# [YOUR OBJECTIVE]
The reply must consist of the entire listing, reproduced exactly.

○ ○ ○ ○ ○

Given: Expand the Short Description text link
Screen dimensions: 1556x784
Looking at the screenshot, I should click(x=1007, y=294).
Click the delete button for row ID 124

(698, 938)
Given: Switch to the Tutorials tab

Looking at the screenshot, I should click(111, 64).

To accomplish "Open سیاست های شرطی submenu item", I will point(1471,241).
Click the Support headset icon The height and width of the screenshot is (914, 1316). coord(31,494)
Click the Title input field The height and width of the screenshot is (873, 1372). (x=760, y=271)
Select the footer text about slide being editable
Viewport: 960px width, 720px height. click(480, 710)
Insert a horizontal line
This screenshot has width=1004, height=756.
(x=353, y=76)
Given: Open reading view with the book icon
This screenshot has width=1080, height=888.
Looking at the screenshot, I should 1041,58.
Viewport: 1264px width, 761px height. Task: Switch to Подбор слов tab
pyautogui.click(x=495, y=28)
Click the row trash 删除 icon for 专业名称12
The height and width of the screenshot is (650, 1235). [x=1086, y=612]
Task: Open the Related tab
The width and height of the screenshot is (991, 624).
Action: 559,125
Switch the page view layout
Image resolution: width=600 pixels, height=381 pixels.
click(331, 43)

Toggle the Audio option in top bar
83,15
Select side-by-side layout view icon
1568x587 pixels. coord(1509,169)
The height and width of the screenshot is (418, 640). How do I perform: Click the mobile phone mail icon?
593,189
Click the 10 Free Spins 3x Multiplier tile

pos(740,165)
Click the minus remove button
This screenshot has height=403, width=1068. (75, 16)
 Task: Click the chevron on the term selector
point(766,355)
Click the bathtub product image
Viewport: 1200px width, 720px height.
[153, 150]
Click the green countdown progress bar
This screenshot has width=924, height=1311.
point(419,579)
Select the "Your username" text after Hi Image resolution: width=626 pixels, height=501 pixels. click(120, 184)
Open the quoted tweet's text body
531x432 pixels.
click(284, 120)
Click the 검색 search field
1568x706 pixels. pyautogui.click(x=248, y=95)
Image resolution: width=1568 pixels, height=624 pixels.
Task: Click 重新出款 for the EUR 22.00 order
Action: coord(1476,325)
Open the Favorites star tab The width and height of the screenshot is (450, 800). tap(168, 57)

○ ○ ○ ○ ○

# [ANSWER TO THIS TASK]
Given: Expand the Short Description text link
Screen dimensions: 1556x784
Looking at the screenshot, I should click(x=1007, y=294).
Click the delete button for row ID 124

(698, 938)
Given: Switch to the Tutorials tab

Looking at the screenshot, I should click(111, 64).

To accomplish "Open سیاست های شرطی submenu item", I will point(1471,241).
Click the Support headset icon The height and width of the screenshot is (914, 1316). coord(31,494)
Click the Title input field The height and width of the screenshot is (873, 1372). (x=760, y=271)
Select the footer text about slide being editable
Viewport: 960px width, 720px height. click(480, 710)
Insert a horizontal line
This screenshot has width=1004, height=756.
(x=353, y=76)
Given: Open reading view with the book icon
This screenshot has width=1080, height=888.
Looking at the screenshot, I should 1041,58.
Viewport: 1264px width, 761px height. Task: Switch to Подбор слов tab
pyautogui.click(x=495, y=28)
Click the row trash 删除 icon for 专业名称12
The height and width of the screenshot is (650, 1235). [x=1086, y=612]
Task: Open the Related tab
The width and height of the screenshot is (991, 624).
Action: 559,125
Switch the page view layout
Image resolution: width=600 pixels, height=381 pixels.
click(331, 43)

Toggle the Audio option in top bar
83,15
Select side-by-side layout view icon
1568x587 pixels. coord(1509,169)
The height and width of the screenshot is (418, 640). How do I perform: Click the mobile phone mail icon?
593,189
Click the 10 Free Spins 3x Multiplier tile

pos(740,165)
Click the minus remove button
This screenshot has height=403, width=1068. (75, 16)
 Task: Click the chevron on the term selector
point(766,355)
Click the bathtub product image
Viewport: 1200px width, 720px height.
[153, 150]
Click the green countdown progress bar
This screenshot has width=924, height=1311.
point(419,579)
Select the "Your username" text after Hi Image resolution: width=626 pixels, height=501 pixels. click(120, 184)
Open the quoted tweet's text body
531x432 pixels.
click(284, 120)
Click the 검색 search field
1568x706 pixels. pyautogui.click(x=248, y=95)
Image resolution: width=1568 pixels, height=624 pixels.
Task: Click 重新出款 for the EUR 22.00 order
Action: coord(1476,325)
Open the Favorites star tab The width and height of the screenshot is (450, 800). tap(168, 57)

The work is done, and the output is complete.